Diriwayatkan bahwa Imam Syafi’i pernah berkata kepada Imam Ahmad bin Hanbal, yaitu murid beliau sendiri Ar-Rabi’ul Murady yang berisi ajaran dan fatwa-fatwa Imam Syafi’i, Kitab itu sangat termasyhur dan terkenal diberbagai penjuru, yang bernama Al-Umm. sebuh Kitab besar yang terdiri dari 7 Jilid tebal, yang amat teratur, dimasing-masing bab membahas masalah-masalah tertentu dalam Ilmu Fiqih. Madzhab Imam Syafi’i telah dikenal oleh umumnya terdiri dari 2 macam Fatwa, yaitu Madzhab Qodim dan Madzhab Jadid. Madzhab Qodim memuat semua fatwa beliau baik yang tertulis ataupun yang terucapkan selama di Iraq. Sedangkan Madzhab Jadid berisikan semua fatwa-fatwa yang beliau tulis atau yang beliau fatwakan dengan Lisan selama beliau tinggal di Mesir.

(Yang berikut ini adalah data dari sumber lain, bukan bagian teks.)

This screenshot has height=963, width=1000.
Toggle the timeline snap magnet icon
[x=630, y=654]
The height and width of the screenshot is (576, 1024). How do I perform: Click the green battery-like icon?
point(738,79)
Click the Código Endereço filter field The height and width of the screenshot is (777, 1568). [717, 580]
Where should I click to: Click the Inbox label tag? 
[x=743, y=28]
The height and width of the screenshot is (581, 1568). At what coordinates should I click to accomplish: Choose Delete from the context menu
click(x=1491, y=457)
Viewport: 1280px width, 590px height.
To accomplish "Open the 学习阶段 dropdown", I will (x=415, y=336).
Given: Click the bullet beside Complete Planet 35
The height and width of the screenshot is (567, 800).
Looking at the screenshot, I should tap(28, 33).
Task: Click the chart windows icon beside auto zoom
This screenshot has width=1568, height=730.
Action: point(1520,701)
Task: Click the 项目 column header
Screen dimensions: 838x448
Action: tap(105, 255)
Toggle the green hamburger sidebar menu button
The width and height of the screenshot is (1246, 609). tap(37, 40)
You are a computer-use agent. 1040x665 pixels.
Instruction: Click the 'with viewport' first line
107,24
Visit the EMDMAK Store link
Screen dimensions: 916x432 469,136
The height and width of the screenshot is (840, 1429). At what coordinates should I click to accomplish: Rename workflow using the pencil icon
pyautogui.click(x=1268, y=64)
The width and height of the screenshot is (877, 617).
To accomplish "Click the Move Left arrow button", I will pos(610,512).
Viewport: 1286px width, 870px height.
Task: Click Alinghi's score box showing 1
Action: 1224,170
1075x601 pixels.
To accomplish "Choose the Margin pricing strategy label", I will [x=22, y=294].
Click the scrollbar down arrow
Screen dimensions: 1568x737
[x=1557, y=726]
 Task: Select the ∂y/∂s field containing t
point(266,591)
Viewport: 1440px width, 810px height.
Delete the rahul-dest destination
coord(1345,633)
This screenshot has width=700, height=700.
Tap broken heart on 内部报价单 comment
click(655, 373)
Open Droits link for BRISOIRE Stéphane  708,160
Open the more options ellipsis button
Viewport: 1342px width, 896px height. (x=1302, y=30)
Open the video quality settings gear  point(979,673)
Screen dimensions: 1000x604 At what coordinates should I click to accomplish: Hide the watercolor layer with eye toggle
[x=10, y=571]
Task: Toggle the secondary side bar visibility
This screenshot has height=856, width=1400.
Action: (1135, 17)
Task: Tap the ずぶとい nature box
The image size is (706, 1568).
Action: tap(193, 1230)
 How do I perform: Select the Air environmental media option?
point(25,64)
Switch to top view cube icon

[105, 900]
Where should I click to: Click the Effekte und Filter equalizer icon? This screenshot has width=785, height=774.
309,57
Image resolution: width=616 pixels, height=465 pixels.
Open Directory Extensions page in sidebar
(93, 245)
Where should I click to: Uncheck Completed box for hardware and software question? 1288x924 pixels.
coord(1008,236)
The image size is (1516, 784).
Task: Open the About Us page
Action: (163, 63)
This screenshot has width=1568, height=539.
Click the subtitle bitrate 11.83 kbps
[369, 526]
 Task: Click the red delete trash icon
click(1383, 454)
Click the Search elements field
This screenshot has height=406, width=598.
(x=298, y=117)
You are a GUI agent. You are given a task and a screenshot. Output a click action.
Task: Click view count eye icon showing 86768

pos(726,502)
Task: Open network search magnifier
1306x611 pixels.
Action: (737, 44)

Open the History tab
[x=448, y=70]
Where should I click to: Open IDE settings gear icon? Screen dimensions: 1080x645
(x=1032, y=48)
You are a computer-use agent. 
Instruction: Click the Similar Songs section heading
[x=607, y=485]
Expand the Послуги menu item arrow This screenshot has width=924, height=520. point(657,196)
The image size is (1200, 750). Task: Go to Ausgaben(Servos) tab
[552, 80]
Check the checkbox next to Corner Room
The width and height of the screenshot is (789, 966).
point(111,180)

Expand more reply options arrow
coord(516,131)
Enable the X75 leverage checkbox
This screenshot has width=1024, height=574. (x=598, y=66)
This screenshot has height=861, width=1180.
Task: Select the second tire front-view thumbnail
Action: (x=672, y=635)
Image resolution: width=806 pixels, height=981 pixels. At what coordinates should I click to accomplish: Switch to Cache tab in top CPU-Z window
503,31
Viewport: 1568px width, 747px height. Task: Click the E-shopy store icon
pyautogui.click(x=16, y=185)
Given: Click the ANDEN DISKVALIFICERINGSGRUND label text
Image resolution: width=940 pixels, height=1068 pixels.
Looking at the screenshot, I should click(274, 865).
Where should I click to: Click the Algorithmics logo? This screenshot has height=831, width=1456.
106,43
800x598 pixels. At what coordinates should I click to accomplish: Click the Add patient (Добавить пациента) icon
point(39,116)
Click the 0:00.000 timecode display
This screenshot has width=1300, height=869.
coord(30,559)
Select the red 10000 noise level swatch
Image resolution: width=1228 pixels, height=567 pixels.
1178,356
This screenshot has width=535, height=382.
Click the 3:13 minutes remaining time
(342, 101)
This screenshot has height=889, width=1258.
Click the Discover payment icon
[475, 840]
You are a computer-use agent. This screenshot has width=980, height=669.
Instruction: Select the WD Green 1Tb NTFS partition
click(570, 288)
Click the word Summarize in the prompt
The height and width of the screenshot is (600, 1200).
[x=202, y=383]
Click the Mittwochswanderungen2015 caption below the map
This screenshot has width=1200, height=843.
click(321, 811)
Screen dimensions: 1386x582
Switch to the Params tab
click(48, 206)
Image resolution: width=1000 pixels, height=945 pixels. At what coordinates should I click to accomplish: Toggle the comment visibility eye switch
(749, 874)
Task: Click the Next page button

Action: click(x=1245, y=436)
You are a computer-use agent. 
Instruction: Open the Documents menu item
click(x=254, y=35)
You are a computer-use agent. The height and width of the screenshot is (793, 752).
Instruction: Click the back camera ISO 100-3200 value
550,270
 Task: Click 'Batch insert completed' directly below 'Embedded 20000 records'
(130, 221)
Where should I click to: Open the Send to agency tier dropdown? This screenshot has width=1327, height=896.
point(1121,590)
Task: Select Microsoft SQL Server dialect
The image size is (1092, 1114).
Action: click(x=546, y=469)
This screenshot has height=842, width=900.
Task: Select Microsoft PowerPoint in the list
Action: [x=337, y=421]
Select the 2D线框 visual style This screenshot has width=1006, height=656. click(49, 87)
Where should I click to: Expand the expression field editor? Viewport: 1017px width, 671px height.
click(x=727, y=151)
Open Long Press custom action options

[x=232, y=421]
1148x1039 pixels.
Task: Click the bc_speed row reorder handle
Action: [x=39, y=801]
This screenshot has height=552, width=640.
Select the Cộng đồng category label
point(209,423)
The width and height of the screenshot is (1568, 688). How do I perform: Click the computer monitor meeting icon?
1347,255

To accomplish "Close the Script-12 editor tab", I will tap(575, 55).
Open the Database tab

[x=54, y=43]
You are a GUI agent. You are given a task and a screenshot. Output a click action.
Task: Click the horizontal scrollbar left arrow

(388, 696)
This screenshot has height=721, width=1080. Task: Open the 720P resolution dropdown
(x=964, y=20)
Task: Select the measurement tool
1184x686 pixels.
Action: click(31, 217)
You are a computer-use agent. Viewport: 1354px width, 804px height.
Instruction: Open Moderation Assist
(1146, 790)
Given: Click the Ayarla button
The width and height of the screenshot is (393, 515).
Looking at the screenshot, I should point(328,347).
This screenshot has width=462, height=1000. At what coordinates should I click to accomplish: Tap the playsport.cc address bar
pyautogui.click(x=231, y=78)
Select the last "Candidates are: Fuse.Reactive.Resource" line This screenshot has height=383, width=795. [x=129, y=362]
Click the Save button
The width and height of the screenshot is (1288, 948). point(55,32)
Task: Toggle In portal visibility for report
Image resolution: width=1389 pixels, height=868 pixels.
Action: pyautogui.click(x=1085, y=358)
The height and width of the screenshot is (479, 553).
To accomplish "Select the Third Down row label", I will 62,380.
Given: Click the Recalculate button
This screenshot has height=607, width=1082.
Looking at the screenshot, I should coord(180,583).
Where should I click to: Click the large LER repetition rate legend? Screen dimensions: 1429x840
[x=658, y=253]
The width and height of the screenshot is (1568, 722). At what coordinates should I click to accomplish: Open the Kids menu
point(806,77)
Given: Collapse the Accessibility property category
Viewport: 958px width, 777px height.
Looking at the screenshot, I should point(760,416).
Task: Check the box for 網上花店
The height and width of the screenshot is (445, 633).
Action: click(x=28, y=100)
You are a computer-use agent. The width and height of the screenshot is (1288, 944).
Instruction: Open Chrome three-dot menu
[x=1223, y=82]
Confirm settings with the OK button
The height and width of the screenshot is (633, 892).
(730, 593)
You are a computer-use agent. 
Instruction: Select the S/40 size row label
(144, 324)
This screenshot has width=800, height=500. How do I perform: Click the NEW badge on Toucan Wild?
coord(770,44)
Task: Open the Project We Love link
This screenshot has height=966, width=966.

Ternyata setelah beliau tinggal di Mesir beliau banyak mendengar Hadits-Hadits yang belum pernah beliau dengar dan diketahui selama di Iraq. Sehingga berubahlah Fatwa beliau dari apa-apa yang pernaah beliau Fatwakan sebelum tinggal di Mesir. Dan tidak sedikit pula pengaruh Ulama-Ulama Mesir, pengaruh keadaan Masyarakat Mesir yang berlainan dengan keadaan di Iraq dan Hijaz.

4. Wafatnya Imam Syafi’i
Beliau menata kesibukannya sepanjang hidupnya. Yang ada dalam aktifitasnya hanyalah menuntut ilmu dan dakwah. Beliau menyibukkan diri berdakwah, karena kesibukannya berdakwah dan menebar atau mengamalkan Ilmu, beliau menderita penyakit Bawasir yang selalu mengeluarkan darah. Semakin lama penyakit yang dialaminya semakin parah, Hingga akhirnya beliau wafat karenanya. Beliau wafat pada malam Jum’at setelah Shalat Isya’ hari terakhir Bulan Rajab permulaan tahun 204 dalam usia 54 tahun. Semoga Allah SWT memberikan rahmat-Nya yang luas.

Ar-Rabi menyampaikan bahwa Dia bermimpi melihat Imam Syafi’i, Sesudah wafatnya, Dia berkata kepada beliau ”Apa yang telah diperbuat Allah kepadamu, wahai Abu Abdillah……?” beliau menjawab “ Allah mendudukkan aku diatas sebuah Kursi emas dan menaburkan pada diriku mutiara-mutiara yang halus.” Betapa mulyanya kedudukan beliau hingga Allah SWT memberikan sesuatu yang sangat berharga yang tidak bisa di tukar dengan suatu barang yang berharga apapun.